[Work to do]
Convert the part of the rows that opens with the line containing "Return (X, Y) for each given word" and closes with the line containing "Wakefield (1612, 659)" into a Markdown table with the columns Number and Line. Skip blank lines and leave the pictures out.

[Source records]
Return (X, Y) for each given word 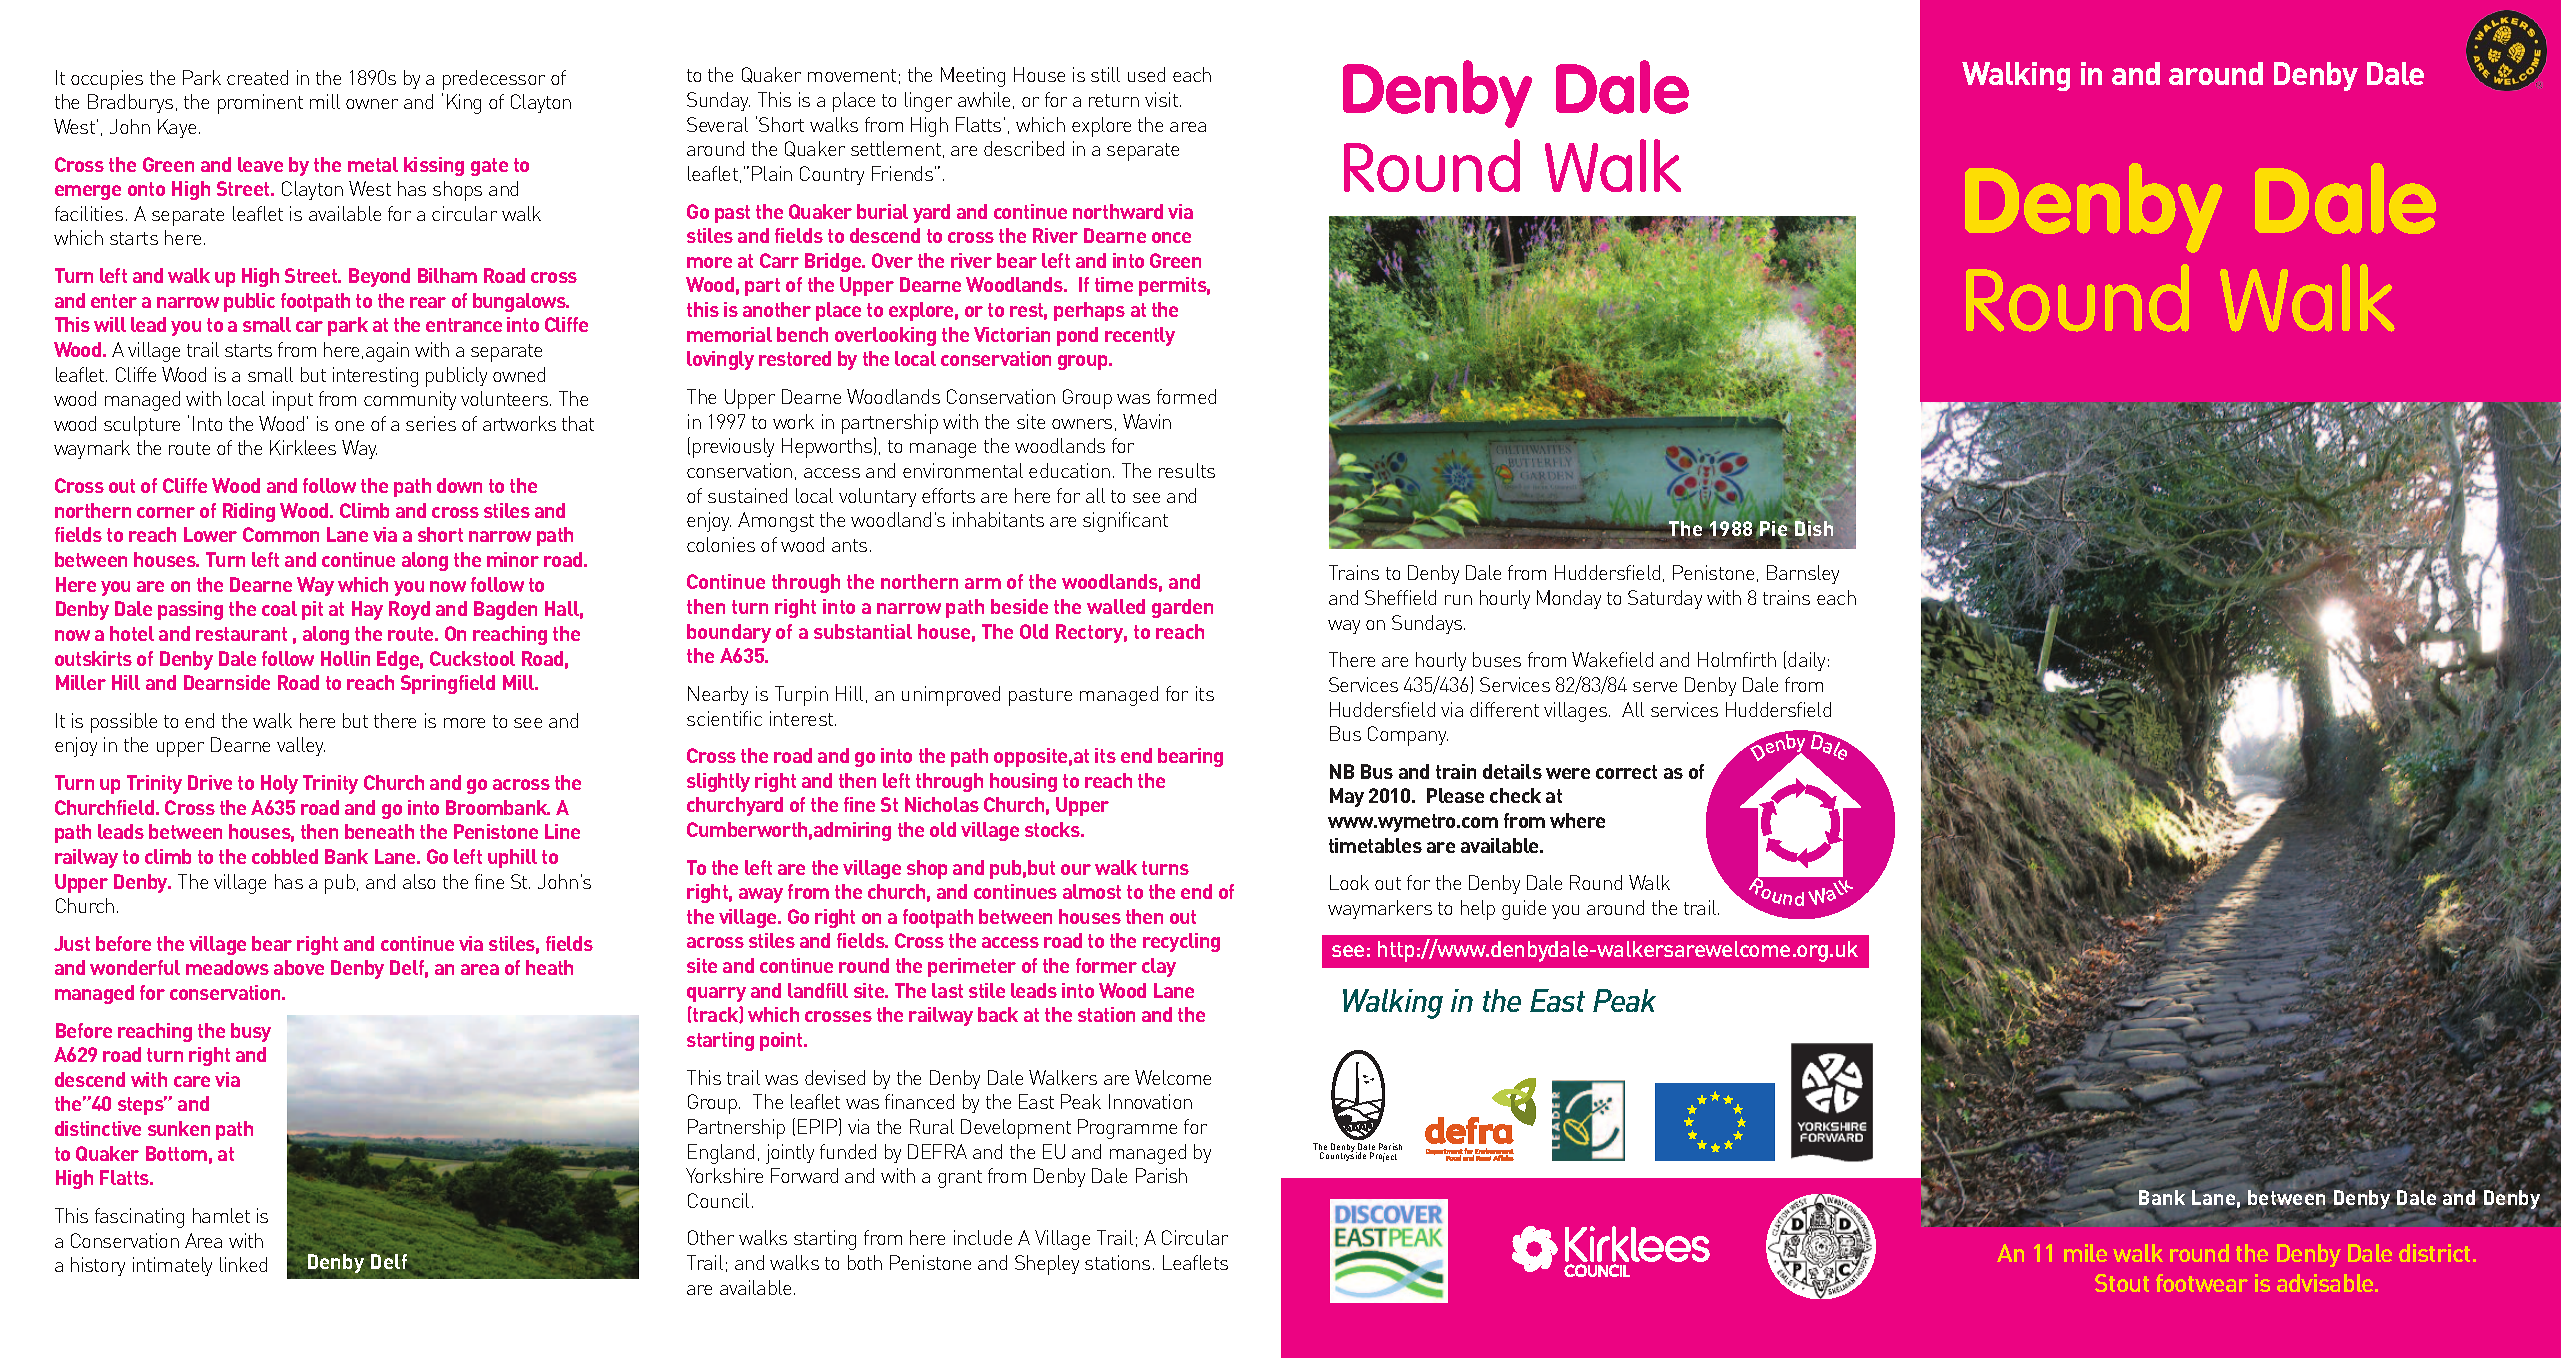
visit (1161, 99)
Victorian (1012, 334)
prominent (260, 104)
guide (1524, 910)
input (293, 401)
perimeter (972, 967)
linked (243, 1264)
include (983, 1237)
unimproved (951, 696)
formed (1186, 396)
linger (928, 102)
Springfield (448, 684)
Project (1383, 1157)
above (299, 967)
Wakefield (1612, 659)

==

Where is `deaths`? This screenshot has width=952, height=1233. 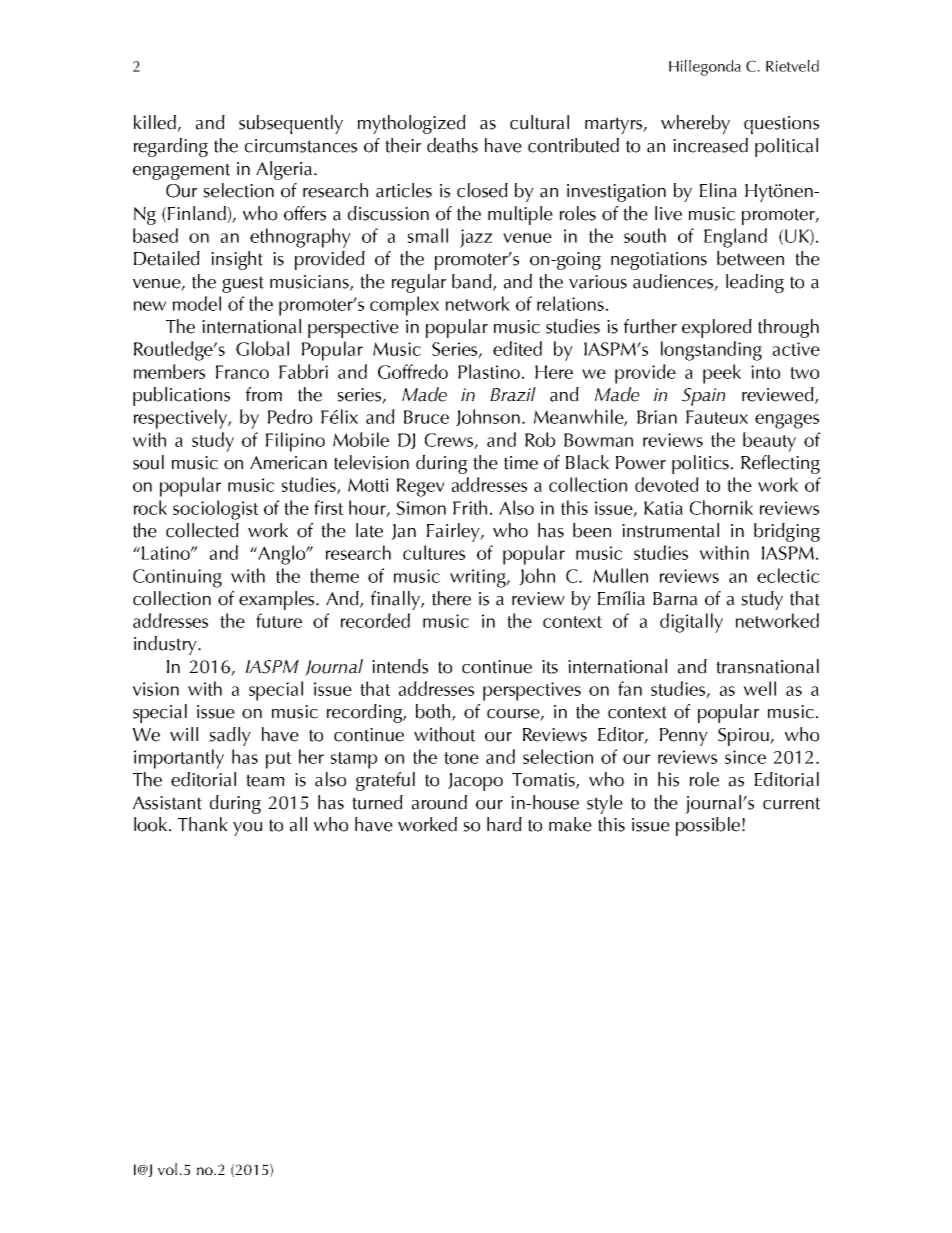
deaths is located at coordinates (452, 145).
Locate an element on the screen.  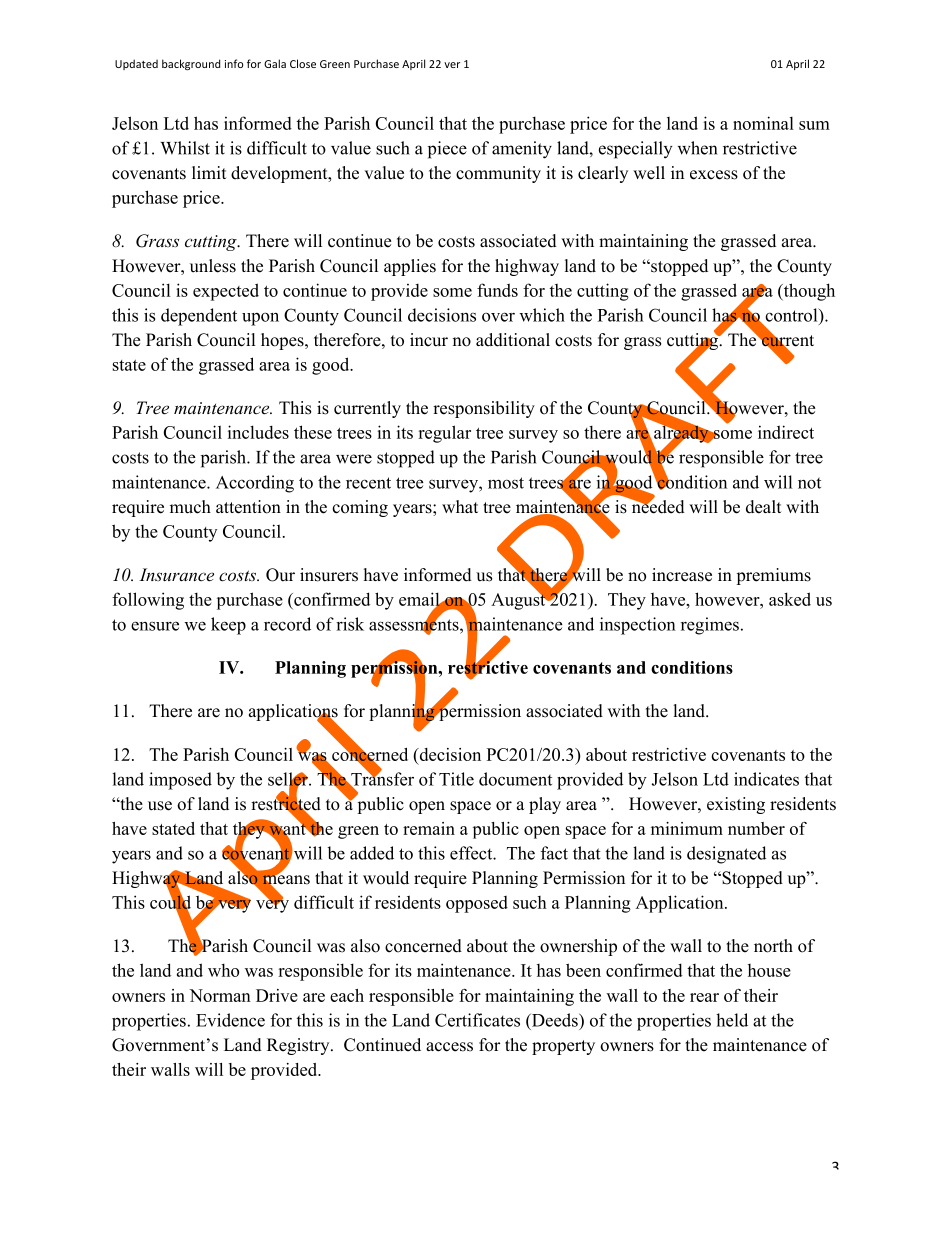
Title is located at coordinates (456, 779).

* * *

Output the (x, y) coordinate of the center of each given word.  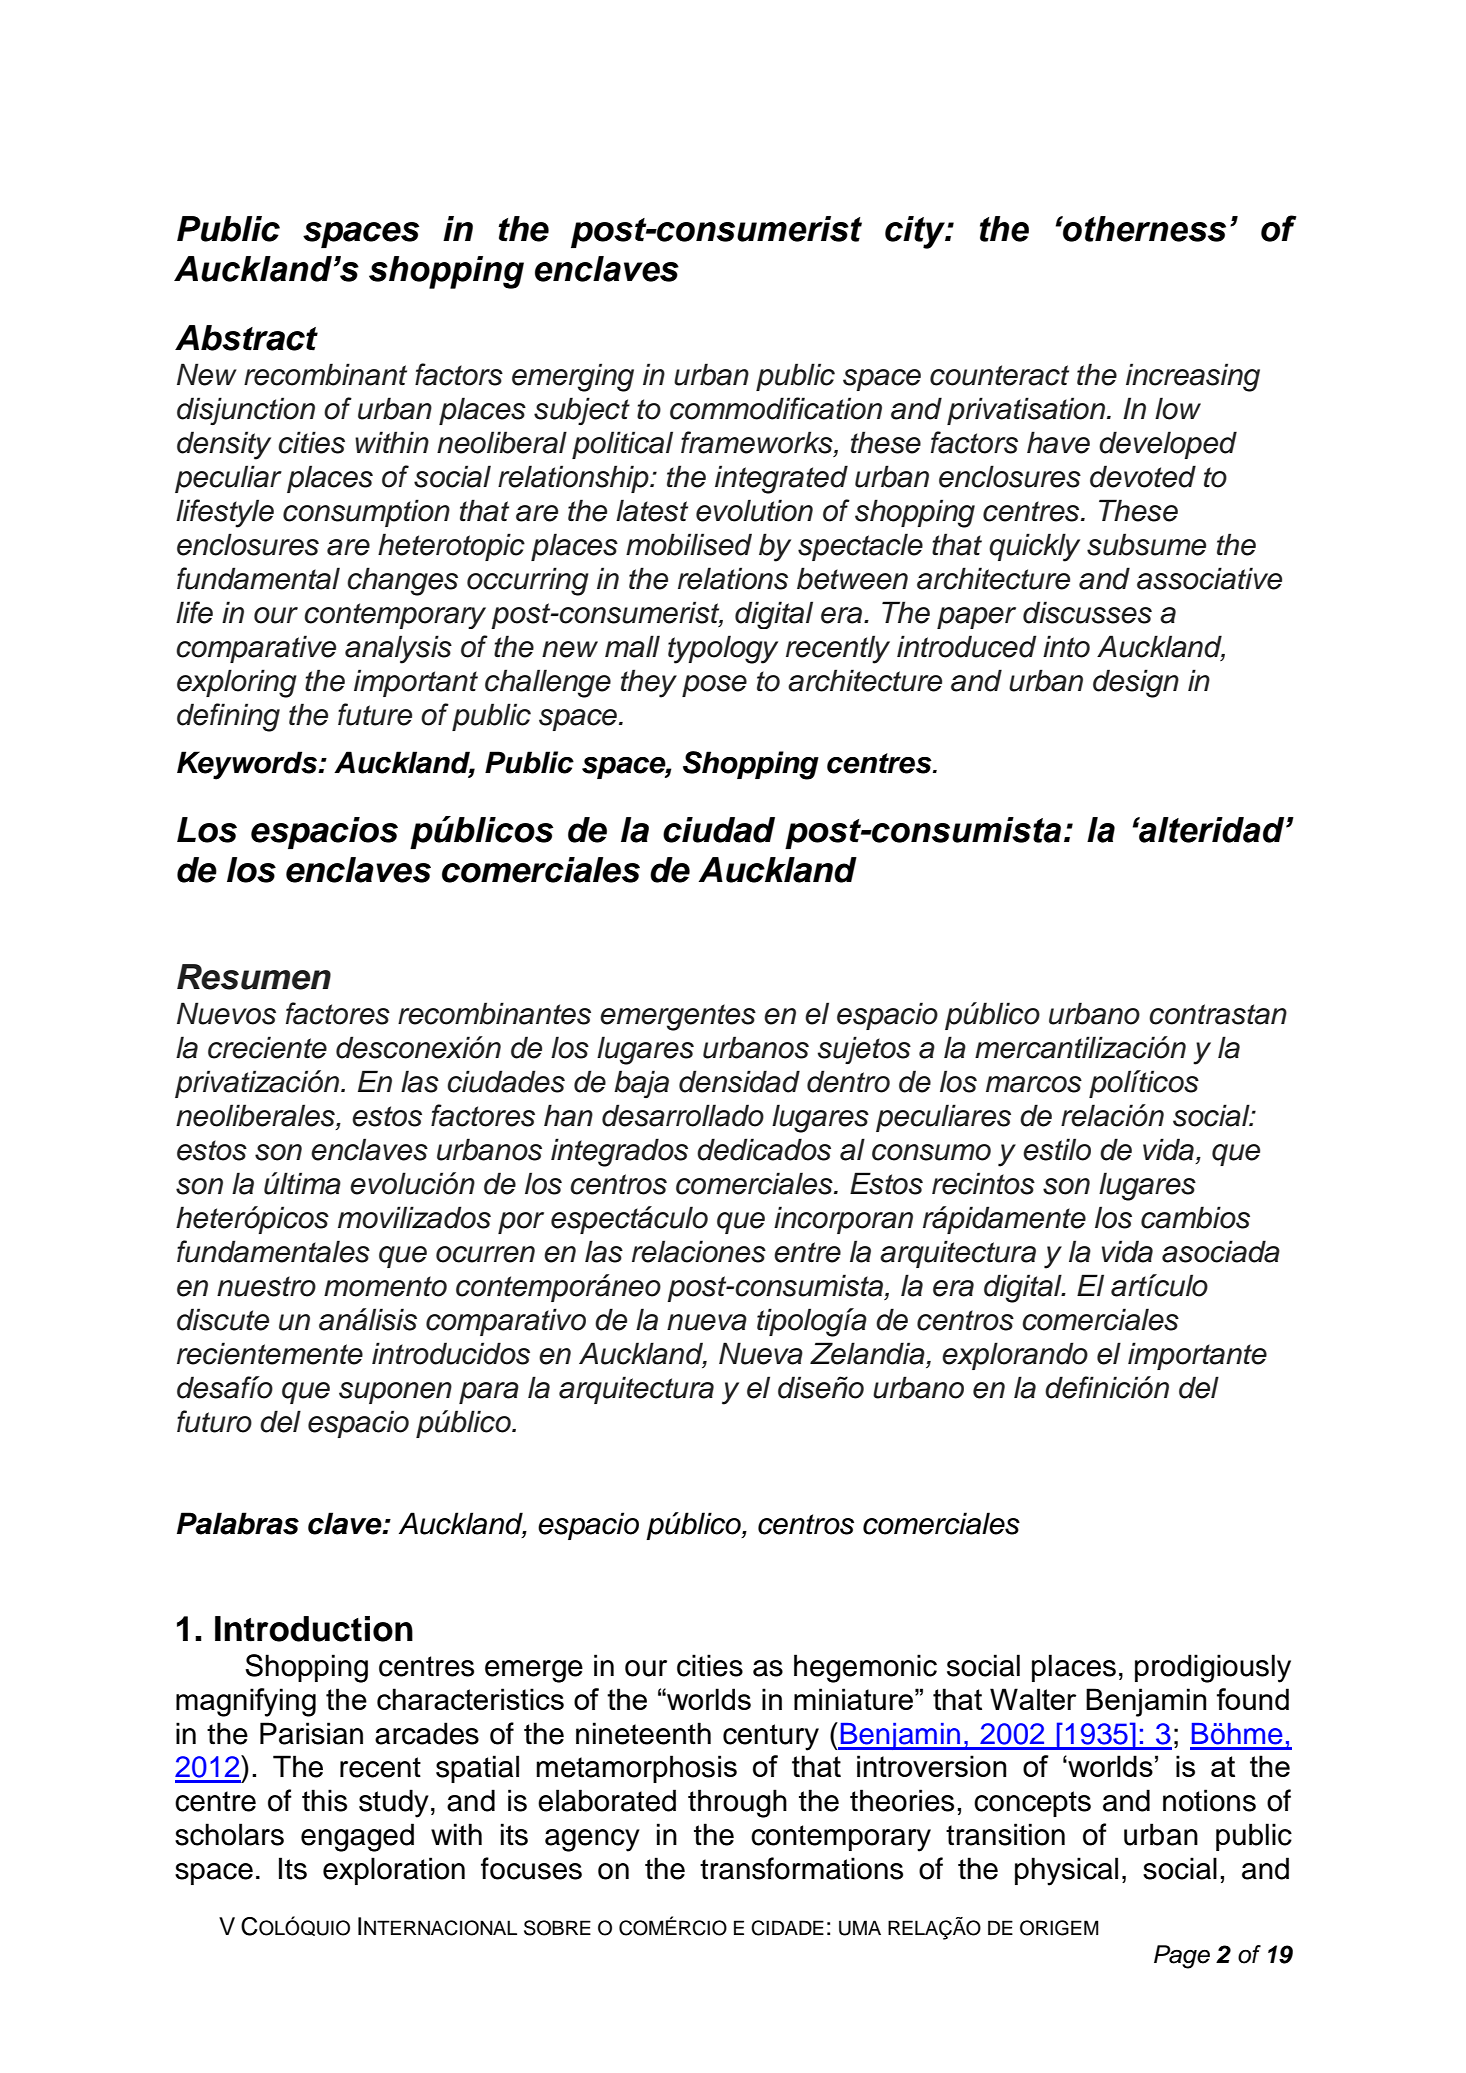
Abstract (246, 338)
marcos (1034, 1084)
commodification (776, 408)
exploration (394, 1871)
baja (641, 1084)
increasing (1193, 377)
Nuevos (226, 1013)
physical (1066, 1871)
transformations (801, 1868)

[Completed task]
| Number | Line |
|---|---|
| 1 | Return (X, Y) for each given word  |
| 2 | visit (1161, 99) |
| 3 | Victorian (1012, 334) |
| 4 | prominent (260, 104) |
| 5 | guide (1524, 910) |
| 6 | input (293, 401) |
| 7 | perimeter (972, 967) |
| 8 | linked (243, 1264) |
| 9 | include (983, 1237) |
| 10 | unimproved (951, 696) |
| 11 | formed (1186, 396) |
| 12 | linger (928, 102) |
| 13 | Springfield (448, 684) |
| 14 | Project (1383, 1157) |
| 15 | above (299, 967) |
| 16 | Wakefield (1612, 659) |